◆ Document ◆
· · · · · · ·
PUNISHER GET FURY par Garth Ennis et Jacen Burrows
Un article de Sébastien ZAAFVO : Marvel
VF : Panini Comics
Punisher Get Fury signe un énième retour de Garth Ennis dans la sphère Punisher Max chez Marvel. Il doit tirer le colonel Fury des griffes des Viêt-Congs ou le tuer.

©Marvel Comics
Garth Ennis sur Punisher voilà une phrase qui normalement suscite l’enthousiasme de tout un chacun appréciant les aventures d’un psychopathe à tête de mort devenu maître dans l’art de la torture et du crime au nom d’une famille qui ne lui a rien demandé. Je me faisais donc une joie de découvrir ce nouveau récit qui met en scène une fois de plus Castle et Fury dans cet univers Max, proposé en VF par Sandwich Toasté Gratiné (ah mince c’est brûlé, on y reviendra …) alias Panini. L’occasion en préambule pour moi de dire toute l’admiration que j’ai pour Garth Ennis et son œuvre avant, comme Castle, d’entrer dans le vif du sujet …
Punisher La Mission
Le pitch ne sort pas de la cuisse de Jupiter, mes excuses au scénariste. Je dis « le scénariste » comme naguère Marvel présenta Alan Moore sous le titre « l’auteur original » et je vous dirai pourquoi. Castle est approché par des barbouzes de la CIA alors qu’il est de retour au Viêtnam pour un autre « Tour of Duty » avec une mission simple dans les termes mais compliquée dans les faits. Lors d’une infiltration au Cambodge, sur les traces d’opérations douteuses, Fury est vendu par les Khmers Rouges à l’Armée du Nord Viêtnam. Tout cela nous est conté par un narrateur déjà connu des lecteurs, le général Viêt-Cong Letrong Giap, croisé à plusieurs reprises. Fury connaît bien sûr tous les sales petits secrets de l’Oncle Sam, y compris la liste des agents doubles infiltrés au Nord. Il est donc vital que tout cela ne soit pas dévoilé. Castle a donc une mission très basique : tuer Fury (niveau semi-pro) ou le récupérer (niveau légendaire). C’est donc parti pour un récit à mi-chemin entre RAMBO II LA MISSION et PORTES DISPARUS d’où l’originalité relative. Vendu comme cela, on se dit « chouette, une soirée entre Sly et Chuck Norris ». Les clichés s’enchaînent avec bien sûr les barbouzes de la CIA et le général ayant convoqués Castle mouillés dans un trafic de drogue qui fait passer la dope par les corps des soldats morts rapatriés, affaire sur laquelle Fury et Castle ont déjà oeuvré. On a effectivement vu plus original au niveau scénario avec tous les poncifs sur le Viêtnam qui y passent. S’il n’y avait que ces points, cela suffirait pour faire du récit un comics juste passable. Cependant, il y a vraiment au-delà de ça des éléments dérangeants.
· · · · · · ·
◆ Travail à réaliser ◆
Reprenez la critique de Punisher Get Fury ci-dessus juste après sa dernière phrase et poursuivez-en la rédaction.

◆ Données recueillies ◆
· · · · · · ·
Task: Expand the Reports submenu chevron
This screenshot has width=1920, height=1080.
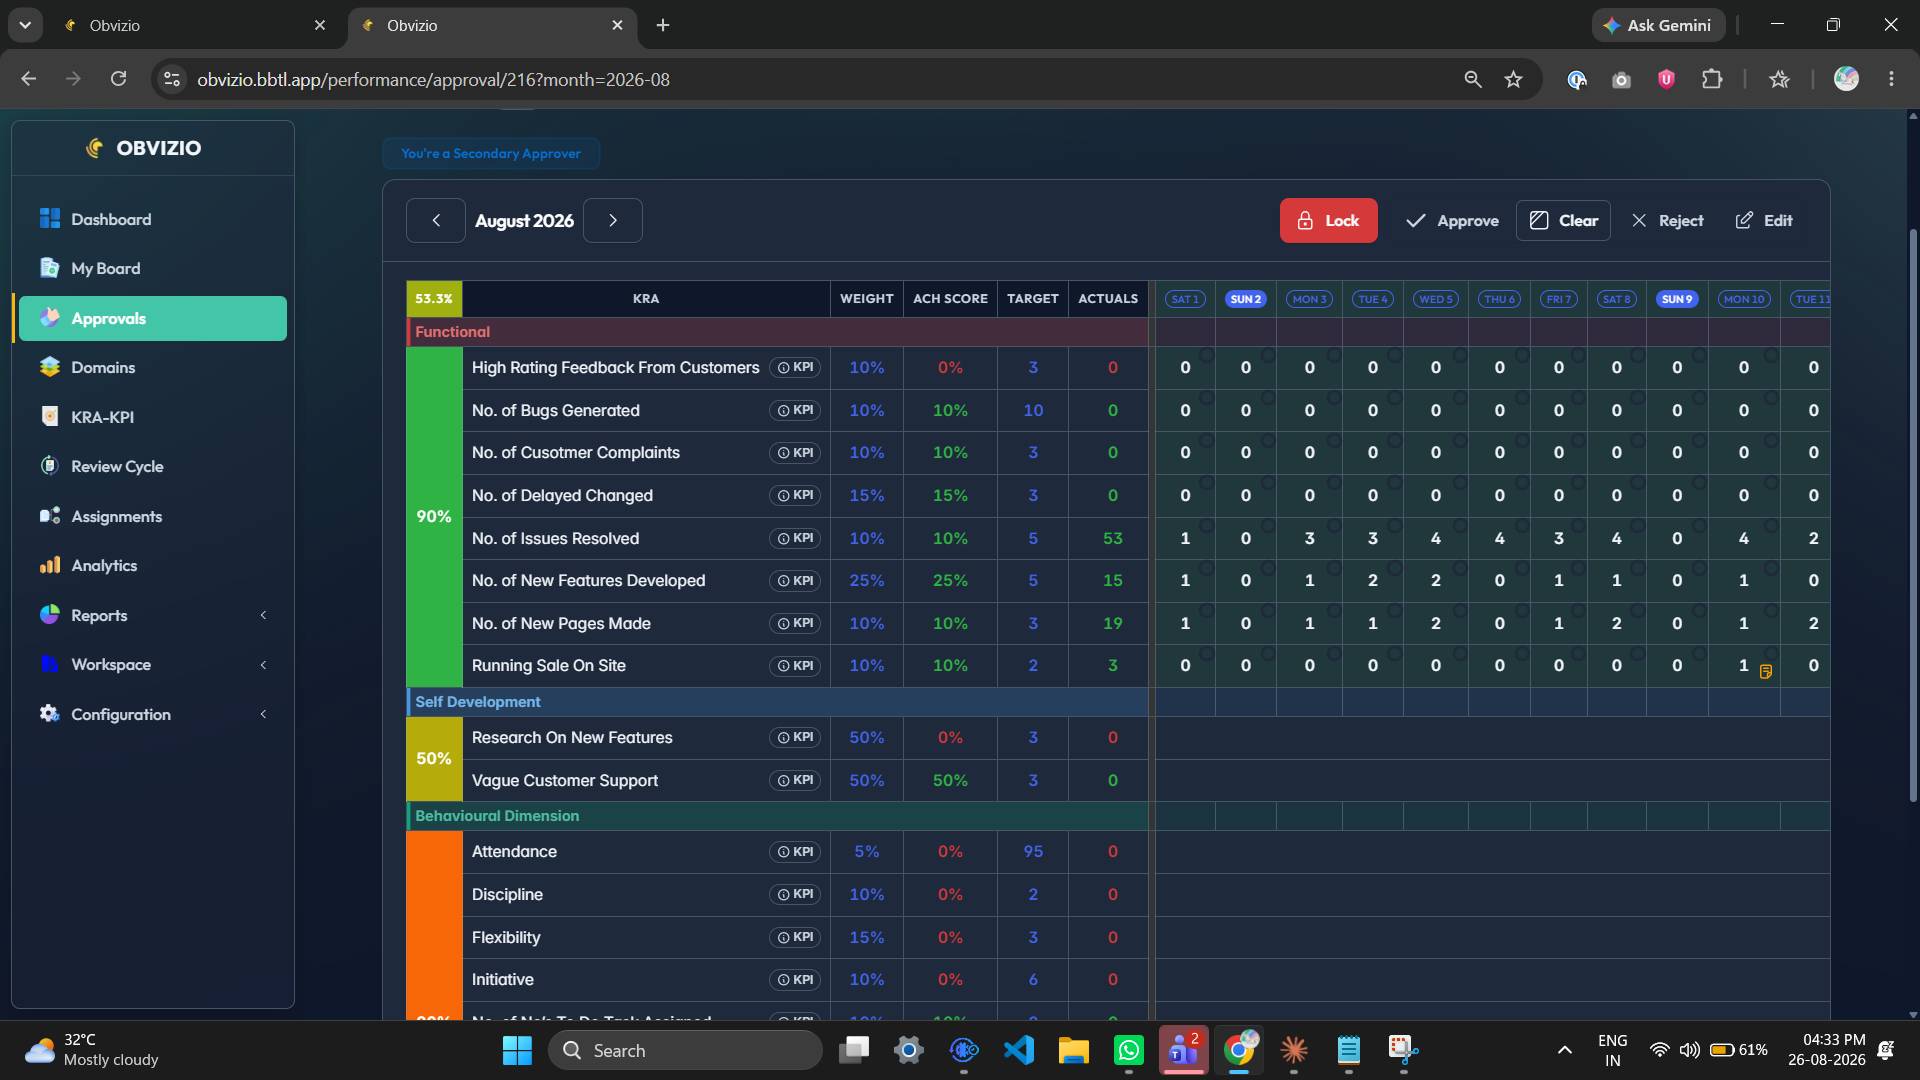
· · · · · · ·
◆ Réponse proposée ◆
Le captain et son crâne ©Marvel Comics
Marvel Kills Punisher
Le point le plus dérangeant est que l’on nous sort encore de manière plus ou moins implicite cette perpétuelle question rhétorique : Castle était-il le Punisher avant d’être le Punisher ? Sa famille est donc une fois de plus mise à contribution, sous la forme d’une lettre de sa femme lui annonçant qu’elle est à nouveau enceinte et le supplie de revenir alors qu’elle ne comprend pas qu’il soit retourné dans cet enfer. Question lancinante mais surtout question inutile : Ennis y a déjà répondu à sa manière à la fin de PUNISHER : BORN. Même les agents de la CIA y vont de leur petit commentaire prophétique, se demandant si finalement il n’y aurait pas plus chez Castle que ce qu’il y a à voir et si éventuellement il n’aimerait pas plus que tout tuer.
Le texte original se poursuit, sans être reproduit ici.